#### Your objective
Write out exactly the lines below starting at the one containing "Screen dimensions: 701x408" and ending at the one containing "The height and width of the screenshot is (691, 1568).". Omit every picture.

#### Recorded data

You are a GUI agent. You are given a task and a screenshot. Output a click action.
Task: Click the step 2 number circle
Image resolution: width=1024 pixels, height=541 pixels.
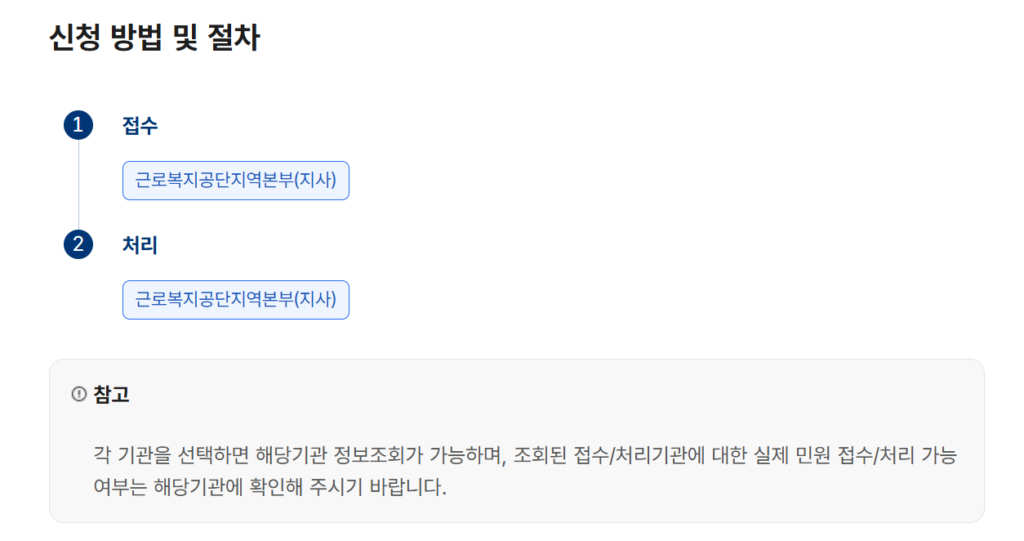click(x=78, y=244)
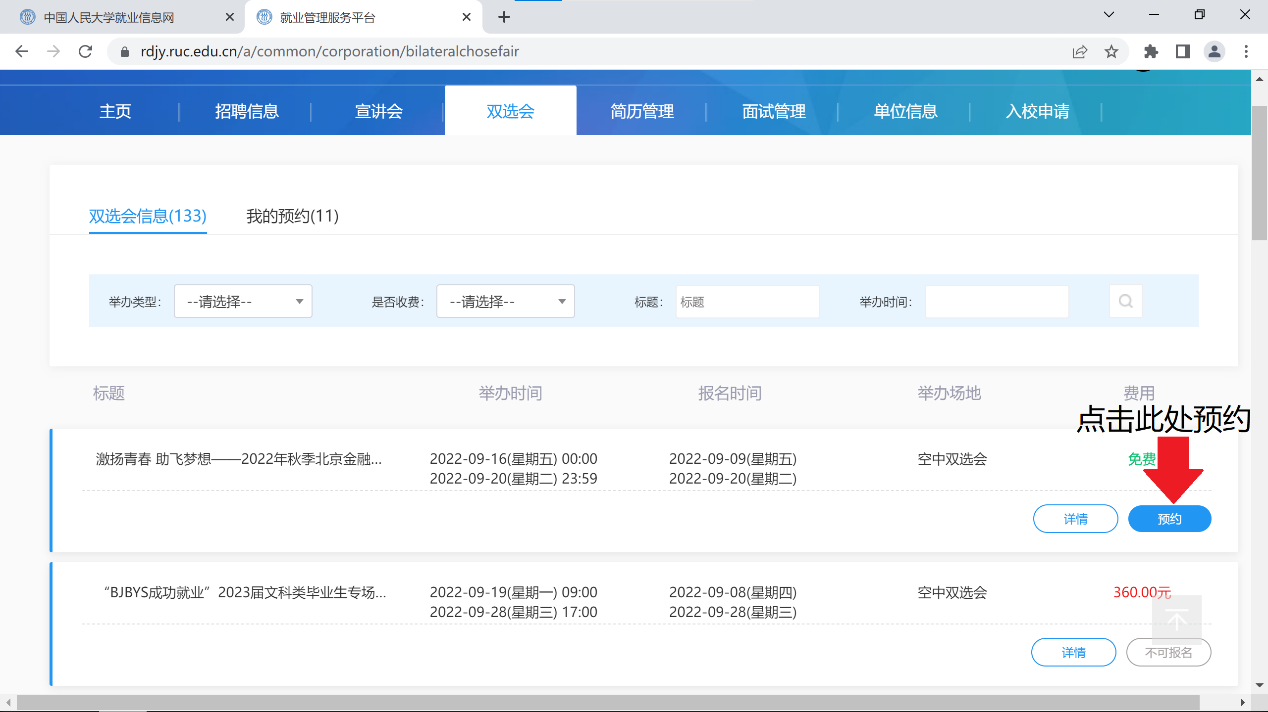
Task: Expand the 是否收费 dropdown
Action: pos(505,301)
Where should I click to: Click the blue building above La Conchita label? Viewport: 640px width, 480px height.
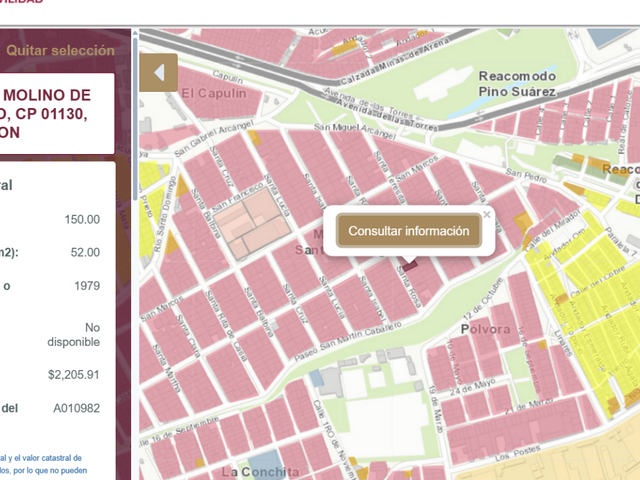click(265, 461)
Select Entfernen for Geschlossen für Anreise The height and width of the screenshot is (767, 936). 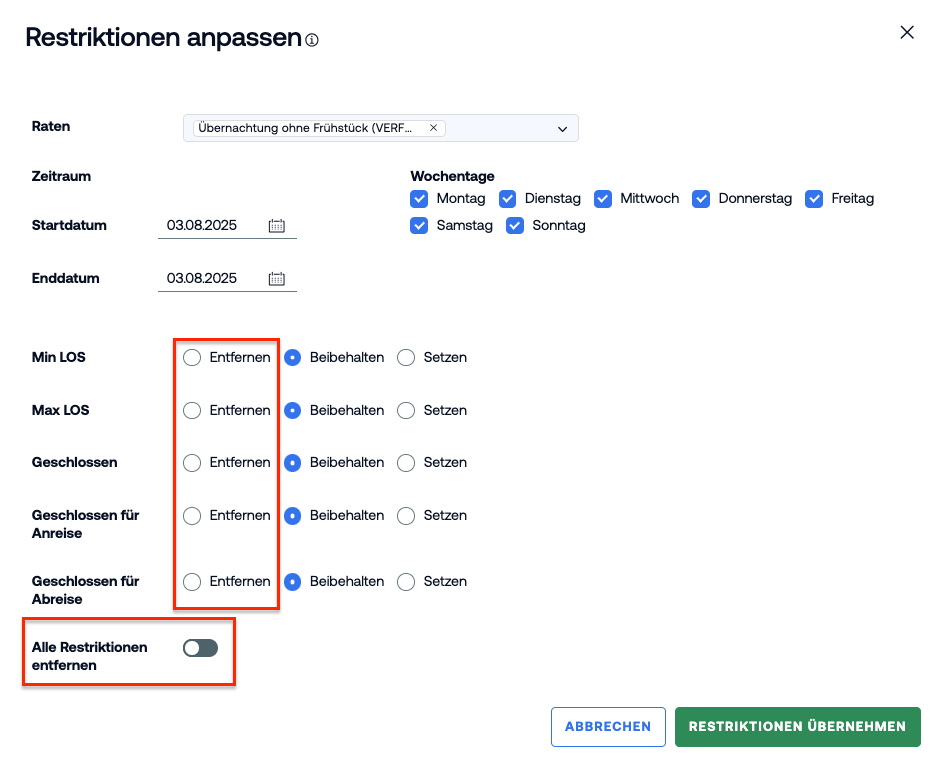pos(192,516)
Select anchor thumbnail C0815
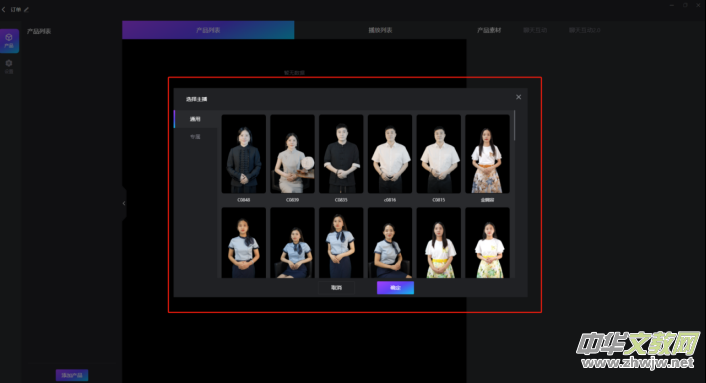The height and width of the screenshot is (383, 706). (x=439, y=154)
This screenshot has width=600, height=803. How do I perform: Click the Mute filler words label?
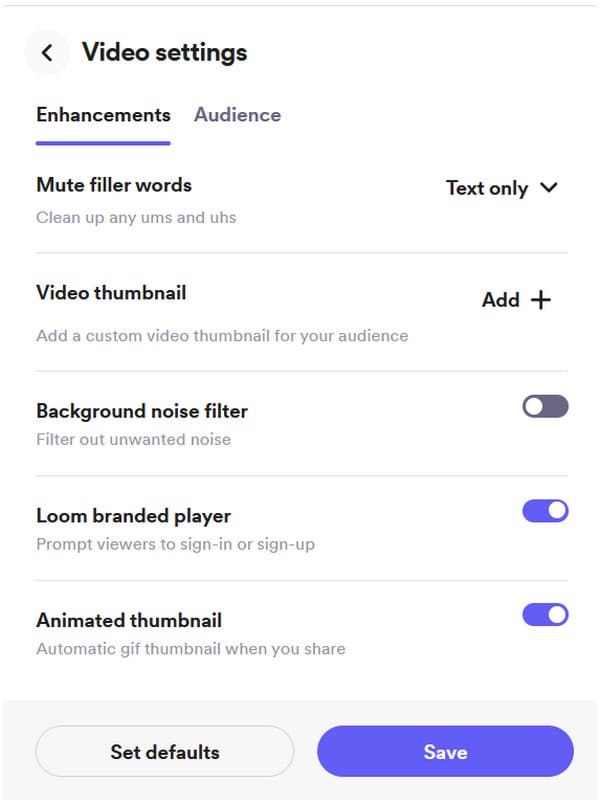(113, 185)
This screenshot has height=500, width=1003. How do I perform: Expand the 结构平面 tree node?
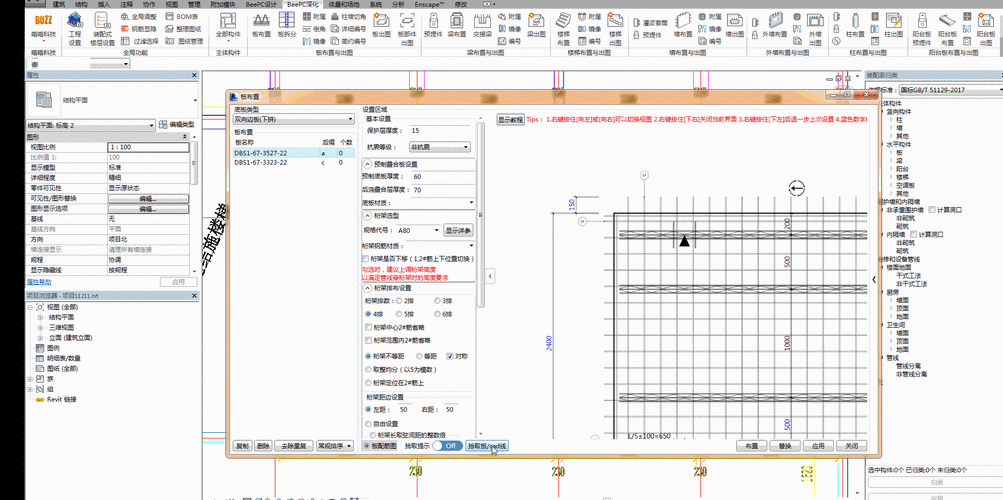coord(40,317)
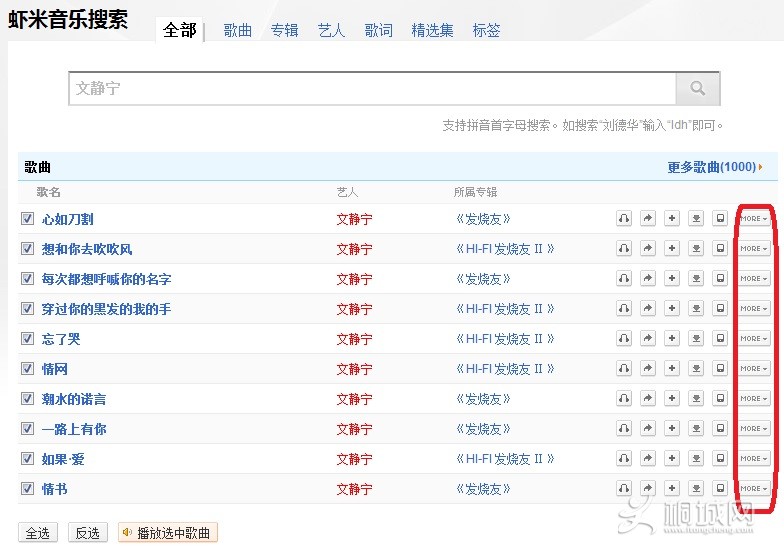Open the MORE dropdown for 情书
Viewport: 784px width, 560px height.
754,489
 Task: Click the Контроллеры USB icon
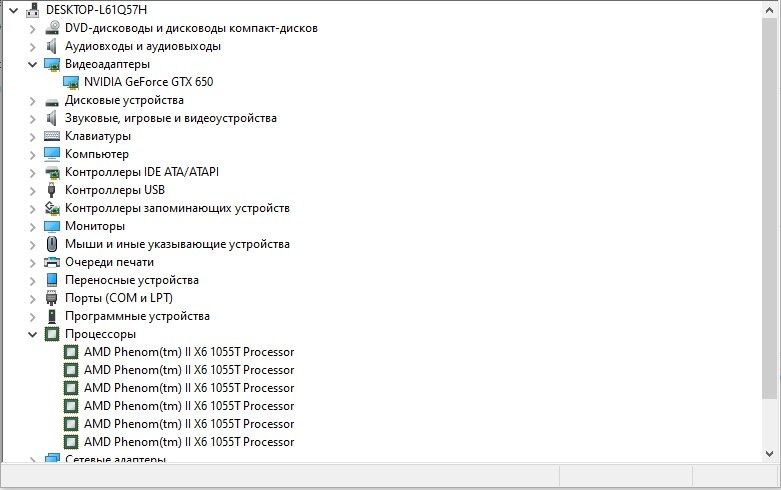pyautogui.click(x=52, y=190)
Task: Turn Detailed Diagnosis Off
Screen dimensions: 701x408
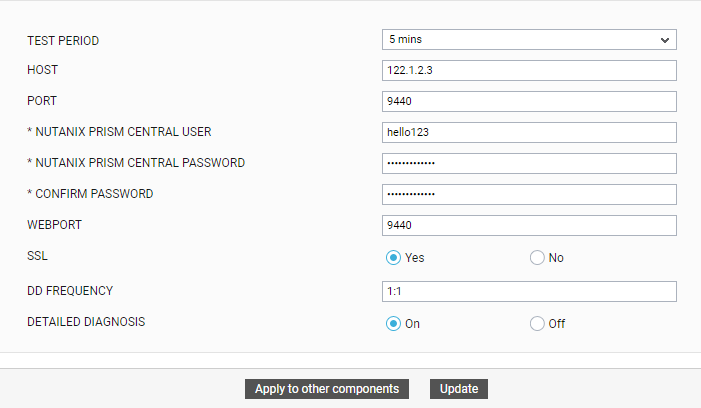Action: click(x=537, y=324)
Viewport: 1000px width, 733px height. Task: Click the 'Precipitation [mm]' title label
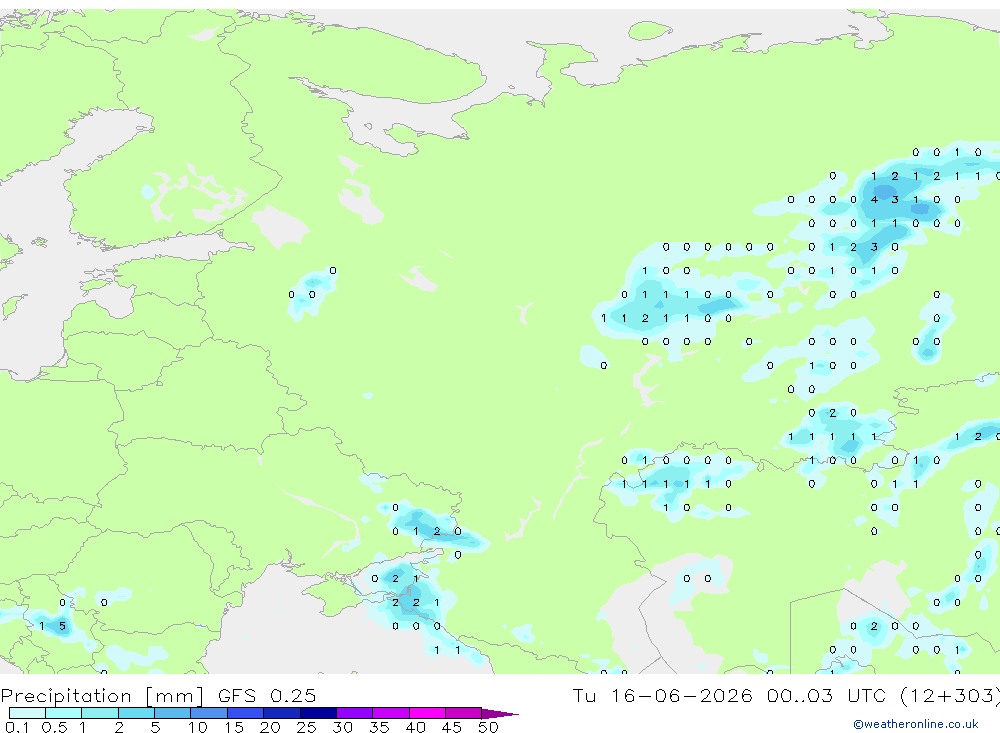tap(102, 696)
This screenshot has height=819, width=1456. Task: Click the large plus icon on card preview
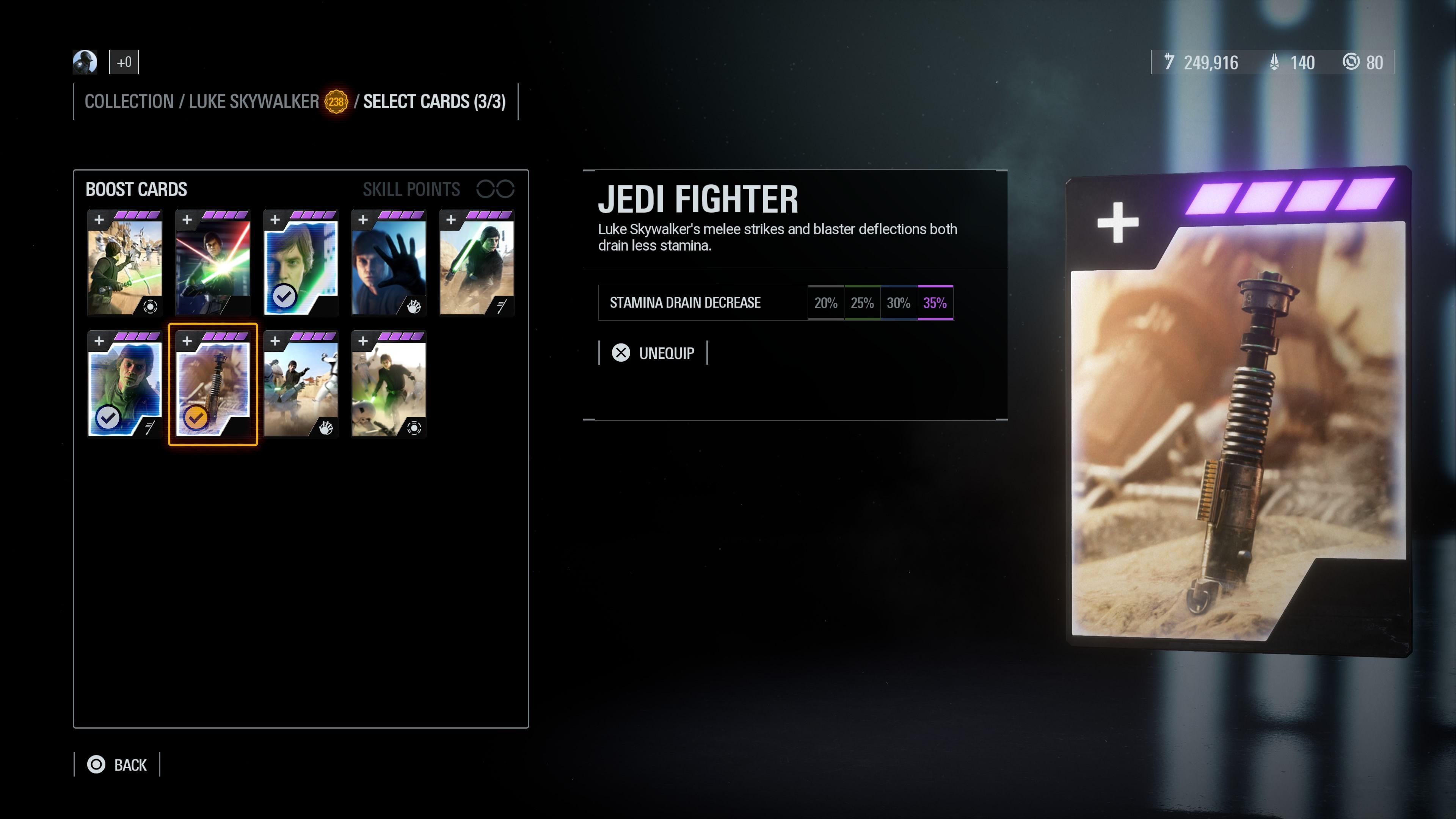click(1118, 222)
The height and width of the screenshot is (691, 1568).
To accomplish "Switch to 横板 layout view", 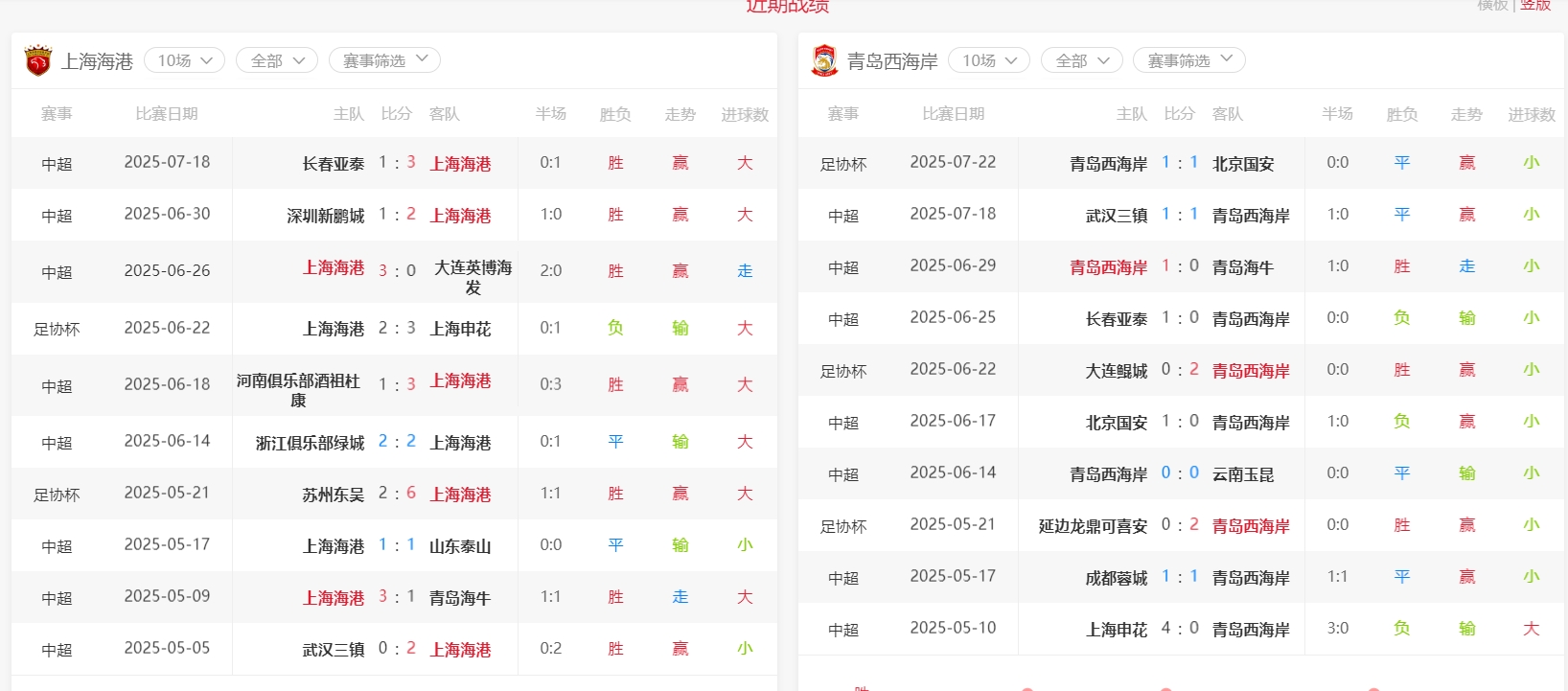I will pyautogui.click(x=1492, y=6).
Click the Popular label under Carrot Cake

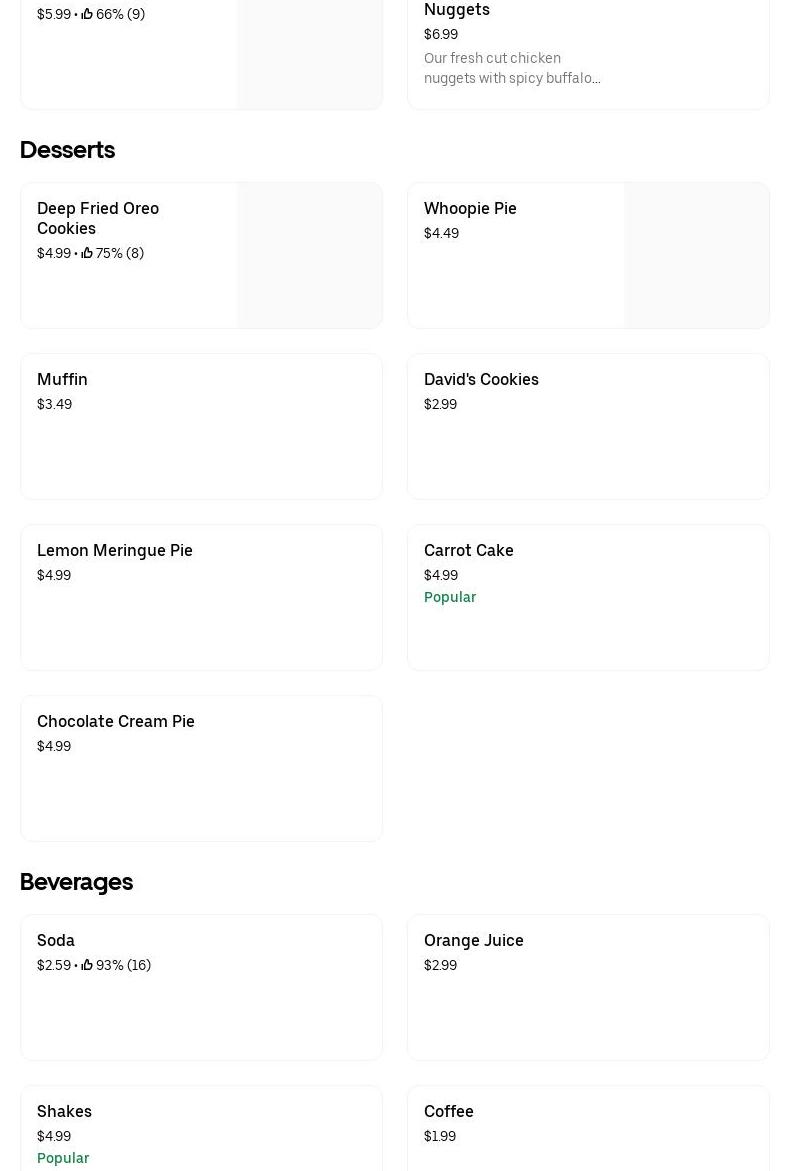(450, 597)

#### Exercise output
Screen dimensions: 701x408
Action: click(x=537, y=324)
Viewport: 1000px width, 733px height. Task: Click the 'Precipitation [mm]' title label
tap(102, 696)
This screenshot has height=819, width=1456. Task: Click the large plus icon on card preview
click(1118, 222)
The height and width of the screenshot is (691, 1568).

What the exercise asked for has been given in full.